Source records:
+ + + + +

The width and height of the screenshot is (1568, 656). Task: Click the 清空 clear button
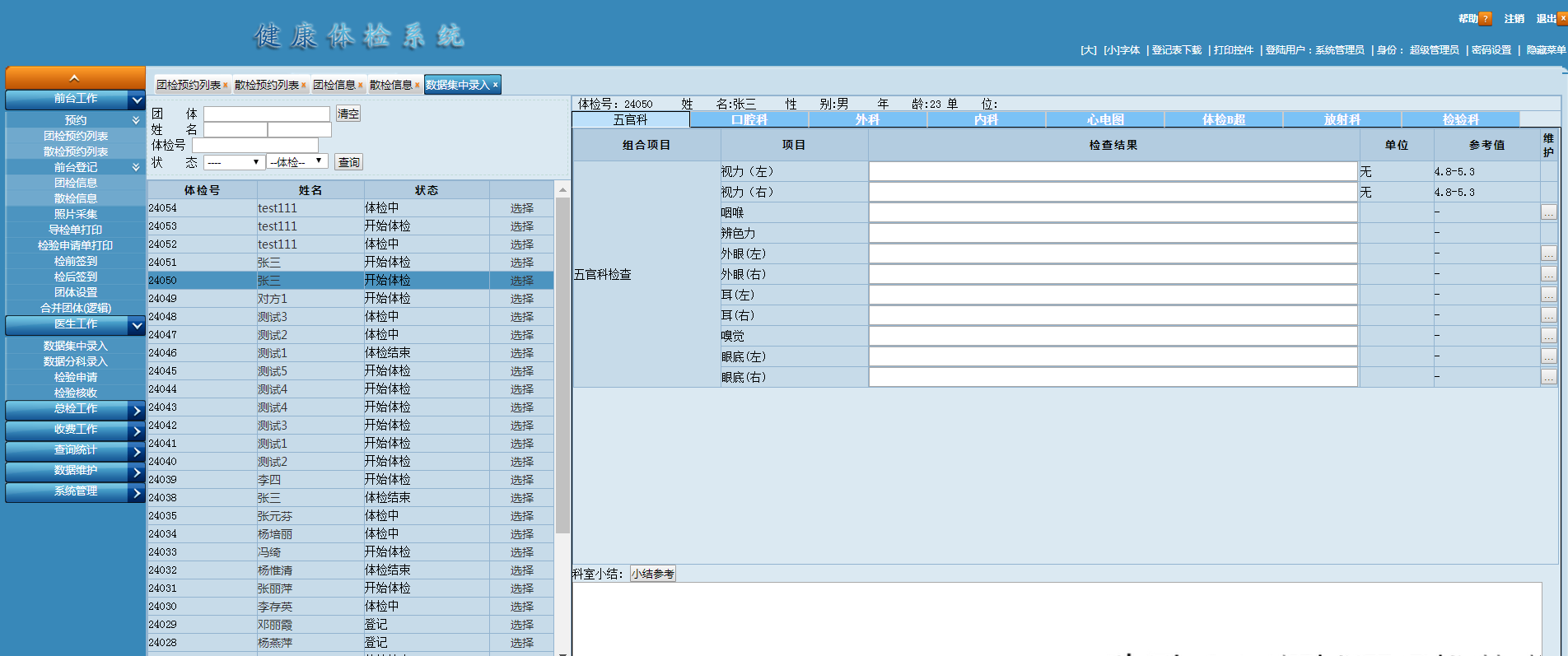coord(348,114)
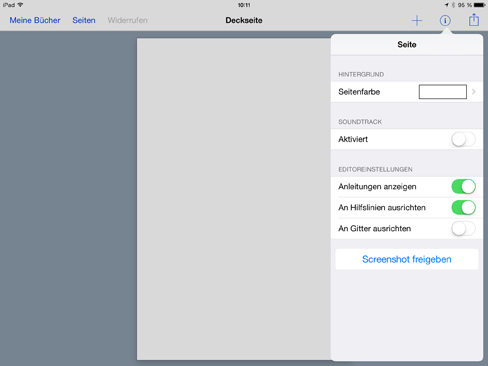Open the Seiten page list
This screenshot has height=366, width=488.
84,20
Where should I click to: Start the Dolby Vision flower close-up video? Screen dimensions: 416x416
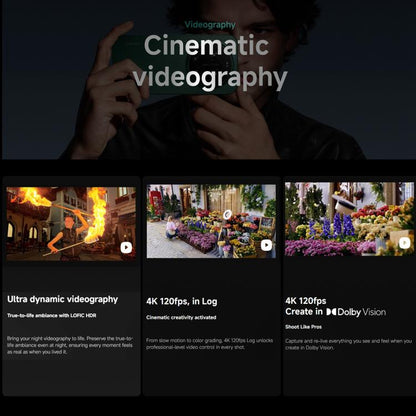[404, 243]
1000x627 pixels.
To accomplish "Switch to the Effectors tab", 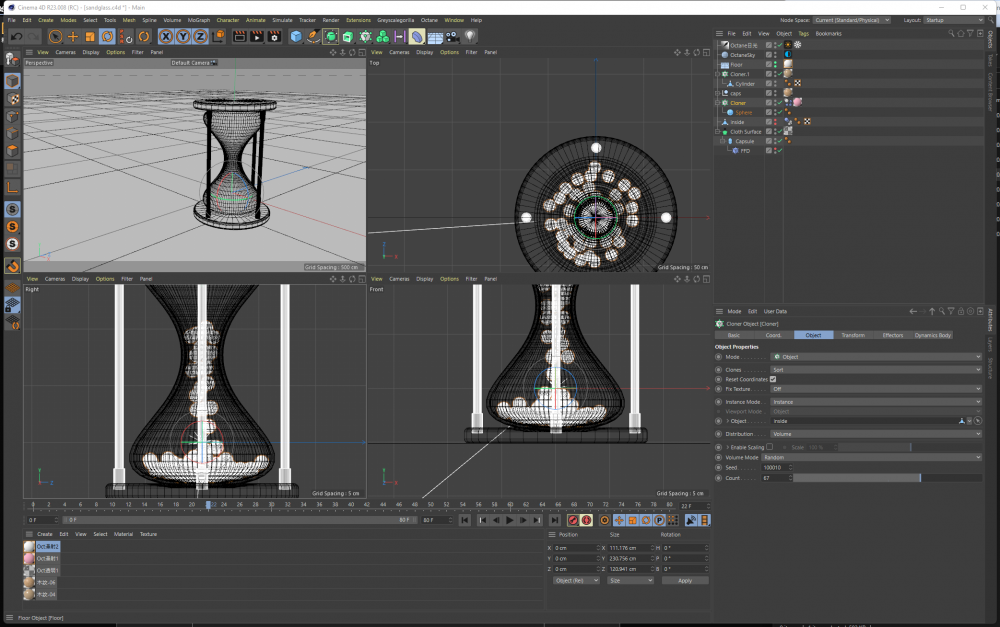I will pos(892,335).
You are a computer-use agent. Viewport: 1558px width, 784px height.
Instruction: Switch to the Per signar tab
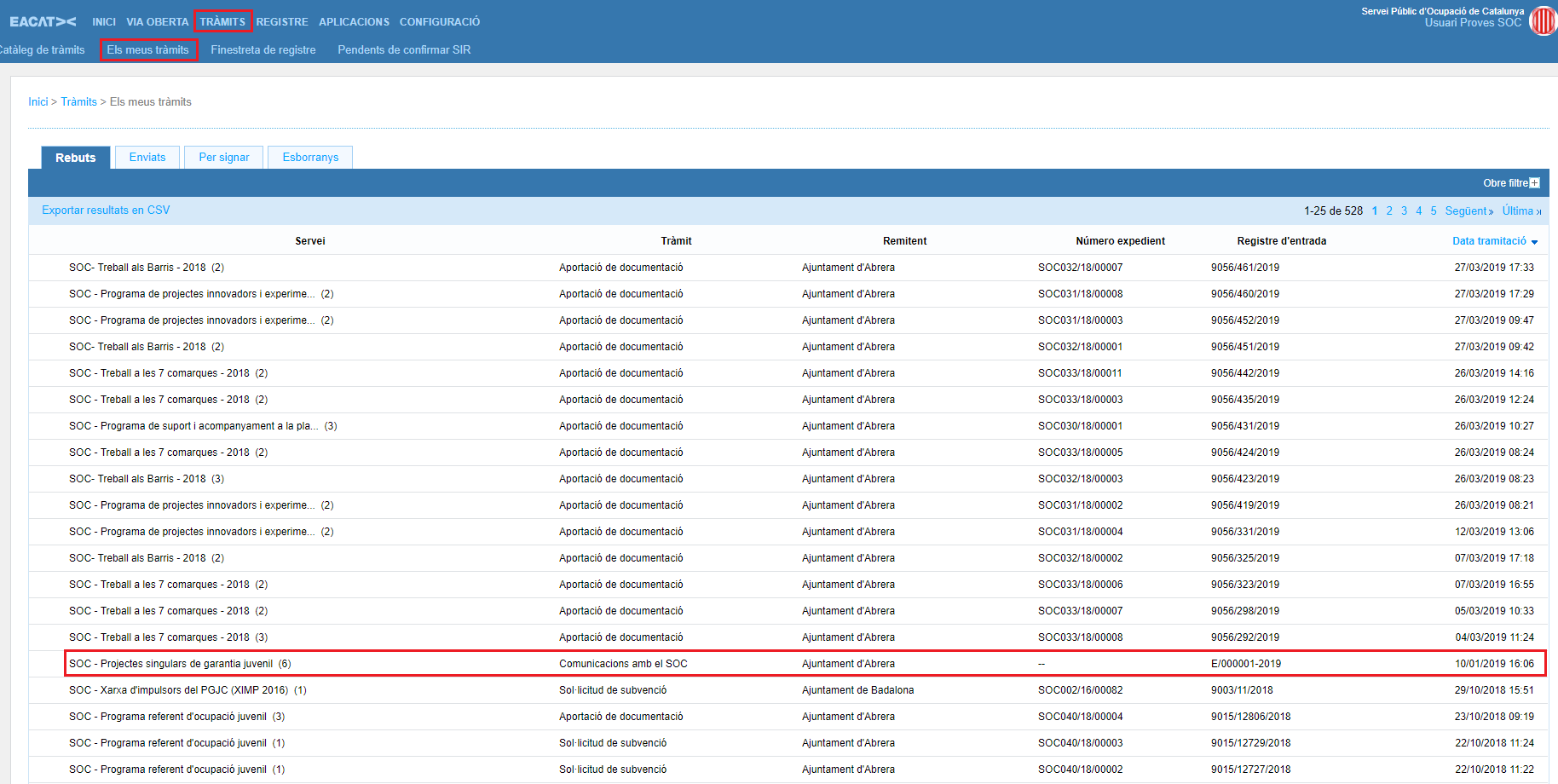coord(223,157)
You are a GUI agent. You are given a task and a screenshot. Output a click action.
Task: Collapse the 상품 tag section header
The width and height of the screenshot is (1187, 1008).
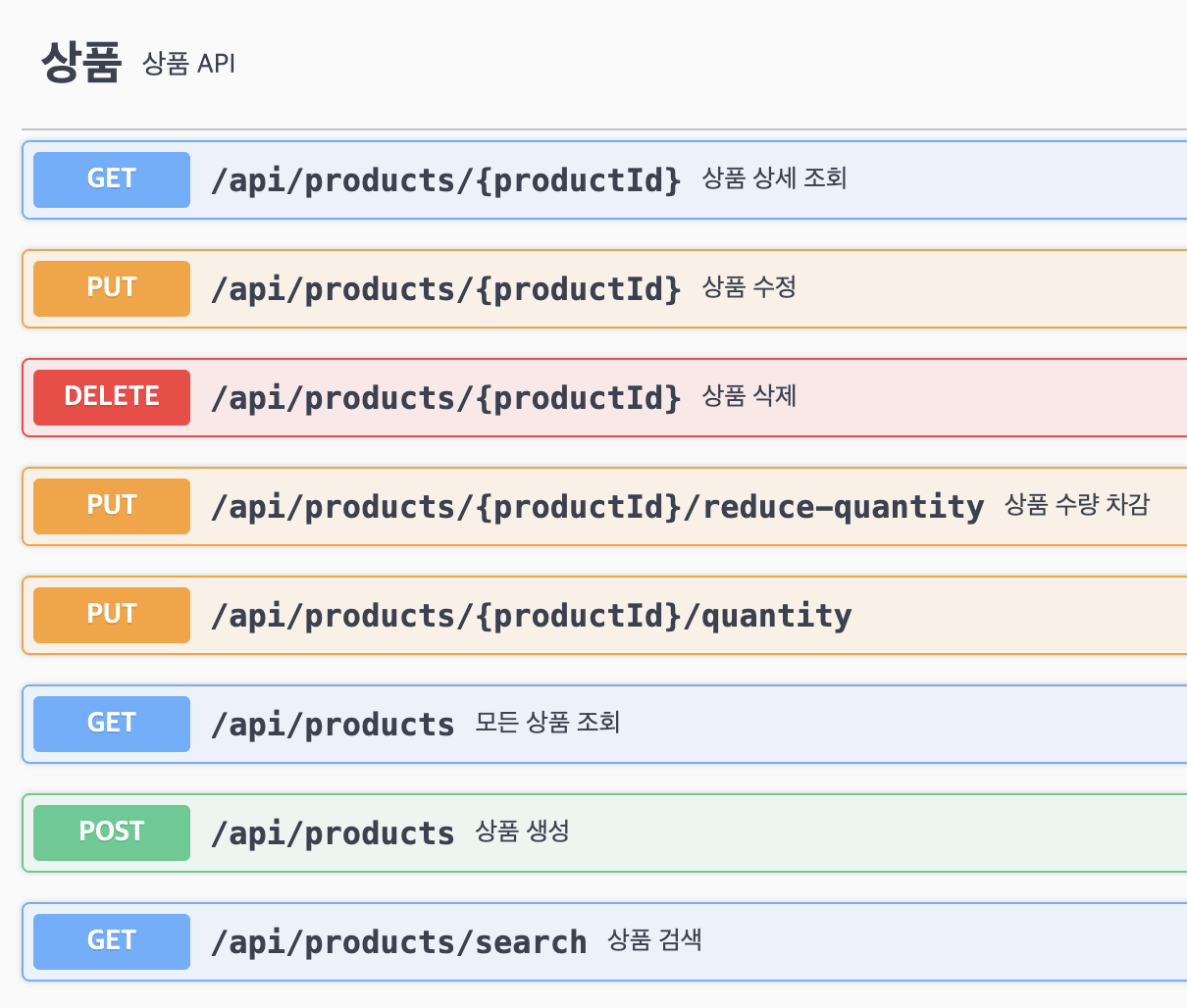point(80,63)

+ + + + +

__EXERCISE DIRECTIONS__:
From the line with "The width and height of the screenshot is (1187, 1008)." through the final line of the records above, return each line exactly and nothing else. Pictures are to be skipped.

__RESULT OF THIS TASK__:
The width and height of the screenshot is (1187, 1008).
point(80,63)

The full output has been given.